Foram rescindidos os dois contratos de concessão do STFC celebrados em 2011 com a Algar. O primeiro refere-se à concessão do serviço na modalidade local, e o segundo à modalidade de longa distância nacional, ambos abrangendo os setores 3, 22, 25 e 33 do Plano Geral de Outorgas. Esses contratos passam a ser substituídos por autorizações para a prestação do mesmo serviço, agora sob o regime privado.

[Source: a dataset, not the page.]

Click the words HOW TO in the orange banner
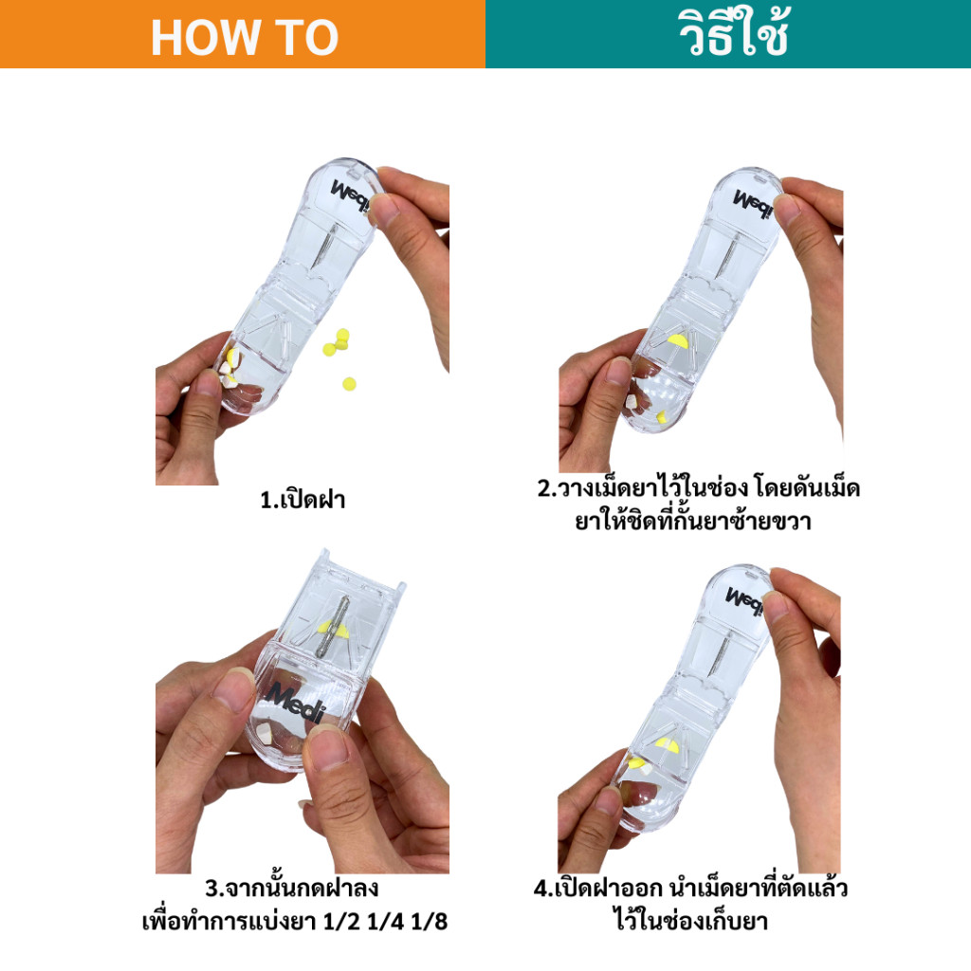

A adaptação aprovada pela Anatel estabelece que a Algar poderá prestar o STFC em todo o território nacional, nas modalidades de serviço local, longa distância nacional e longa distância internacional, sem exclusividade. O movimento está alinhado ao processo de migração do regime público para o regime privado previsto na legislação setorial, que vem sendo implementado pela agência reguladora nos últimos anos para o serviço de telefonia fixa.
Além das concessões do STFC, o ato também determina a adaptação das outorgas para a prestação de serviços de telecomunicações de interesse coletivo da Algar e da Vogel Soluções em Telecomunicações e Informática em um Termo Único de Autorização. Esse instrumento consolida, em um só documento, as autorizações para a exploração dos serviços de telecomunicações pelas empresas do grupo.
O Conselho Diretor condicionou a produção de efeitos das rescisões das concessões à assinatura, pelas empresas do Grupo Algar, do Termo Único de Autorização para Exploração de Serviços de Telecomunicações, o que deve sair nos próximos dias. A extinção formal das concessões somente ocorrerá após a conclusão dessa etapa administrativa.
Sercomtel deve ter prorrogação extraordinária
A única concessão de STFC cuja migração ainda não foi aprovada no TCU e na Anatel é a da Sercomtel. Embora seja a menor das operações concedidas de telefonia fixa, com abrangência na área de Londrina (PR), os contratos precisam também ser aprovados pela corte de contas e pelo regulador. Mas há o problema do prazo. Os contratos terminam em 31 de dezembro, o que significa que, sem renovação ou decisão pela migração até lá, a concessão retorna à União.
Para evitar esse imbróglio, a agência trabalha em uma solução. Está em tramitação no Conselho Diretor da Agência a edição de ato que prorrogará, extraordinariamente, a concessão da Sercomtel até o término das negociações de migração e dos ritos de adaptação. O assunto é relatado pelo conselheiro Octavio Pieranti, e será votado em circuito deliberativo antes de 31 de dezembro.